### TASK DIRECTIONS
Among the lines of the records below, copy those that hold the word "Garmin".

### TASK DATA
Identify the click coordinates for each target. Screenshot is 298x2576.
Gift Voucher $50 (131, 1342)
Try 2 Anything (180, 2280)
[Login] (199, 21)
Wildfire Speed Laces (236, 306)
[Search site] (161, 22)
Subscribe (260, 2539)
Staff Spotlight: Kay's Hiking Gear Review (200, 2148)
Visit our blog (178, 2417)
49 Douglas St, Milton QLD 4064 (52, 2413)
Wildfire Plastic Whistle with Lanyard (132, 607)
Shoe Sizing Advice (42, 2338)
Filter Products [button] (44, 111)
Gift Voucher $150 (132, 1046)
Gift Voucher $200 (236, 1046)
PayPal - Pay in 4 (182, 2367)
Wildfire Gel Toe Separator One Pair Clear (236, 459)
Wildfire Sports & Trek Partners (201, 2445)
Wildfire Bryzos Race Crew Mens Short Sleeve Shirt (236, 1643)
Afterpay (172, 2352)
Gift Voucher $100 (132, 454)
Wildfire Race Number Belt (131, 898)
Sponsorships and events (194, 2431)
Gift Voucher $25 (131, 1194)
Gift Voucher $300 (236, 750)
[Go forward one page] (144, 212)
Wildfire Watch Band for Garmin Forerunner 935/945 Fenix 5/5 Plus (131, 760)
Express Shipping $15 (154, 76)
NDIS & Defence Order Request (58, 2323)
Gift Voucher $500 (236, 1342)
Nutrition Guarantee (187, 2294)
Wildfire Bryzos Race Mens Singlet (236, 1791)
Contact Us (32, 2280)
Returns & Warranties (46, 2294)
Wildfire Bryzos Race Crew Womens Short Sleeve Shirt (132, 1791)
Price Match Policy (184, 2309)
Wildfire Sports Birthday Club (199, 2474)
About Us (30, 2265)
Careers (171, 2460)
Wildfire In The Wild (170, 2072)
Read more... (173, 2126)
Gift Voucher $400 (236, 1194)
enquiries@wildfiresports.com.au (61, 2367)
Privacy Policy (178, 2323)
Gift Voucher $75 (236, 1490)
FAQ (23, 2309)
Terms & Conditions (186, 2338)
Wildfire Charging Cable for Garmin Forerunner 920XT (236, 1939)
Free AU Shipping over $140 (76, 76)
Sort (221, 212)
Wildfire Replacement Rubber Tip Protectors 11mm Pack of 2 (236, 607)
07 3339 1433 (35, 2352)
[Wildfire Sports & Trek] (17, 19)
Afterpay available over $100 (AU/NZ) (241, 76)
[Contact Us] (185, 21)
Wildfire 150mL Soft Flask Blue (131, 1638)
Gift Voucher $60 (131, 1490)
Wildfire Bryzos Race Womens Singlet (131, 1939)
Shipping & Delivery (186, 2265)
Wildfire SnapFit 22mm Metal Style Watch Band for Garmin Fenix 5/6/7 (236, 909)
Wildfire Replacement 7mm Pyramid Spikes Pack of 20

### EXERCISE RESPONSE
Wildfire Watch Band for Garmin Forerunner 935/945 Fenix 5/5 Plus (131, 760)
Wildfire Charging Cable for Garmin Forerunner 920XT (236, 1939)
Wildfire SnapFit 22mm Metal Style Watch Band for Garmin Fenix 5/6/7 (236, 909)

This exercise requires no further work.